Written problem A: Write out the passage of the fellowship announcement starting at "To apply for the" and ending at "dissertation project description.", word for word.

Source excerpt:
····················
Deadline: 3 February 2025, 11:59pm ET

 

William F. Holmes / Frank D’Accone Dissertation Fellowship in
Opera Studies

 

 

 

The Holmes / D’Accone Fellowship for dissertation research recognizes academic achievement and future promise in the study of opera. Any full-time graduate student registered in good standing for a doctorate at a North American* university who has had a dissertation proposal in the subfield of opera studies approved at the time of the application is eligible to apply, regardless of the stage of dissertation work.

*Includes all 23 countries in the North American continent


Competition and Application Procedures

Application deadline: 11:59pm EST, 3 February 2025

Please note: AMS Fellowships now use a common application. If you are eligible for and wish to apply for more than one AMS fellowship, you may do so by completing a single common application. You must indicate on the form for which fellowship(s) you are applying.

To apply for the Holmes / D'Accone Dissertation Fellowship in Opera Studies, you will be required to provide the following materials:

  1. A brief (1,000 character) dissertation project description.
  2. A current dissertation proposal of 2,000-4,000 words, double-spaced, in 12-point font. The proposal should include a detailed rationale of the project (supported by, but not limited to, an assessment of relevant secondary literature) and an overview of each chapter. It should be a sourced document with footnotes, endnotes, and/or bibliography. This document should include the name of your project, but omit personally identifying information, such as your name and institution.
  3. A timeline (1-2 pages) for completion of the dissertation, including information about progress to date. The timeline should indicate all milestones (completion of exams, proposal approval, etc.) that are relevant for your program/institution. This document should include the name of your project, but omit personally identifying information, such as your name and institution.
  4. A sample chapter or excerpt (preferably not an introductory chapter reviewing the literature). This chapter or excerpt should be one that clearly represents or bolsters your overall thesis, and should not exceed 60 double-spaced pages in length. This document should include the name of your project, but omit personally identifying information, such as your name and institution.
  5. You must also arrange for a letter from the registrar or departmental Director of Graduate Studies, attesting that your dissertation proposal in opera studies has been approved. This must be requested using the reference request feature included in the application form, so have your attestor's name and email handy when filling in the form. You may send the request for this letter at any time, even before you are ready to submit the application.

Note: letters of recommendation and a curriculum vitae are not required.

Important notes:

  1. Applicants must submit items 1-4, above, in an anonymous form, i.e., without name or evidence of institutional affiliation in any document (including text, headers, footers, footnotes, and document properties). Please be particularly careful not to name university-based sources of funding or other institutional information in the prospectus and timeline.
····················
Data entries:
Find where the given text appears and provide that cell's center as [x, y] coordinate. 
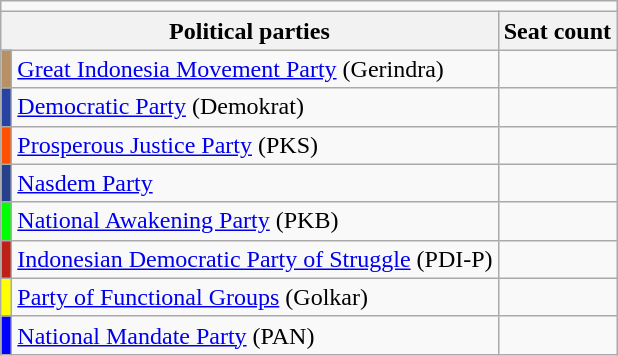
Seat count [557, 31]
Indonesian Democratic Party of Struggle (PDI-P) [255, 259]
Political parties [250, 31]
Democratic Party (Demokrat) [255, 107]
Great Indonesia Movement Party (Gerindra) [255, 69]
Party of Functional Groups (Golkar) [255, 297]
National Awakening Party (PKB) [255, 221]
National Mandate Party (PAN) [255, 335]
Nasdem Party [255, 183]
Prosperous Justice Party (PKS) [255, 145]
····················
Written problem B: Reproduce the lines of the records verbatim, starting at the line that contains "Seat count [557, 31]" and ending at the line that contains "National Awakening Party (PKB) [255, 221]".

Task response A:
To apply for the Holmes / D'Accone Dissertation Fellowship in Opera Studies, you will be required to provide the following materials:

  1. A brief (1,000 character) dissertation project description.

Task response B:
Seat count [557, 31]
Indonesian Democratic Party of Struggle (PDI-P) [255, 259]
Political parties [250, 31]
Democratic Party (Demokrat) [255, 107]
Great Indonesia Movement Party (Gerindra) [255, 69]
Party of Functional Groups (Golkar) [255, 297]
National Awakening Party (PKB) [255, 221]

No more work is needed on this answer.